The browsers could buffer the text in text fields until the field loses focus (clicked another field or submit) or hit enter. It would break search-as-you-type functionality, but not the biggest loss in the world.
There's always the option of typing your stuff in another program entirely and copy/pasting. Sure, not everyone would be willing to do that, but it's really not that inconvenient if you know your keyboard shortcuts (ctrl+a, ctrl+c, alt+tab, ctrl+v in that order, easy for a competent computer user). And socially anxious people may be more comfortable with that overall.
There are quite a few browser extensions that make this easier. The best is Pentadactyl, a complete UI overhaul for vi bindings everywhere that lets you hit Control + i to open any text field in any (blocking) external editor (gvim -f by default), so you can type out your message and then type ZZ to send all the text to the field at once. However, it’s only for XUL browsers. I think there are also WebExtensions that offer similar external editor support, but when I use browsers limited to them I use wasavi, which pops up a javascript-powered vi clone inside the browser (but still only sends the text down to the area when you save). IIRC SurfingKeys also has a similar thing, with a codemirror-based editor that’s IME more limited than wasavi. Of course none of these work on exceptionally complicated things like Google Docs, but they often work on simpler WYSIWYG rich text areas, and wasavi and maybe SurfingKeys even support converting the HTML within them to Markdown while editing, and back when you save.

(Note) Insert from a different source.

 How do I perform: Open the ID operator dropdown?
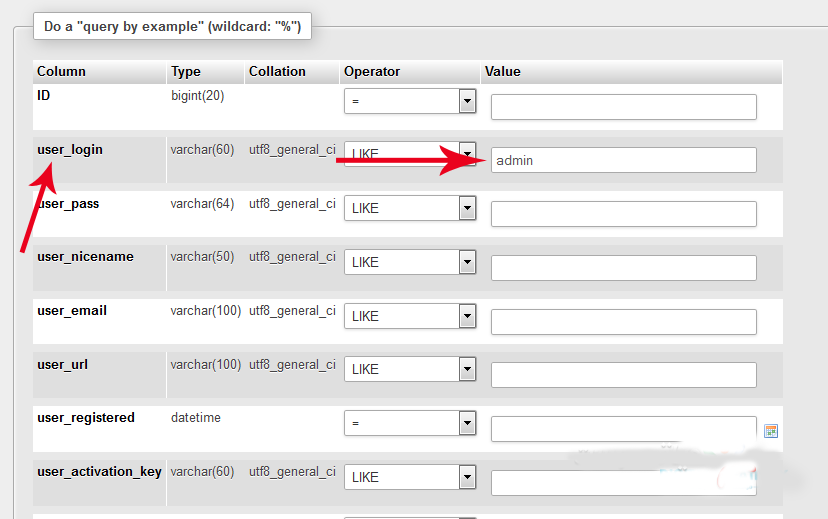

Copy+paste won't trigger keyboard events to my knowledge. So if the page was just simulating a text input field, paste wouldn't work. (Which would cause issues e.g. pasting account numbers to be fair.)
Browsers already have good UX reasons to do something like this. They should offer version history on textareas, for example, so you don't need to ever worry about losing state.
But they don't. So I build it (draft system) for my users by saving what they type as they type it, and they are very thankful.
If you would kill my ability to build that feature, then you better replace it with a solution.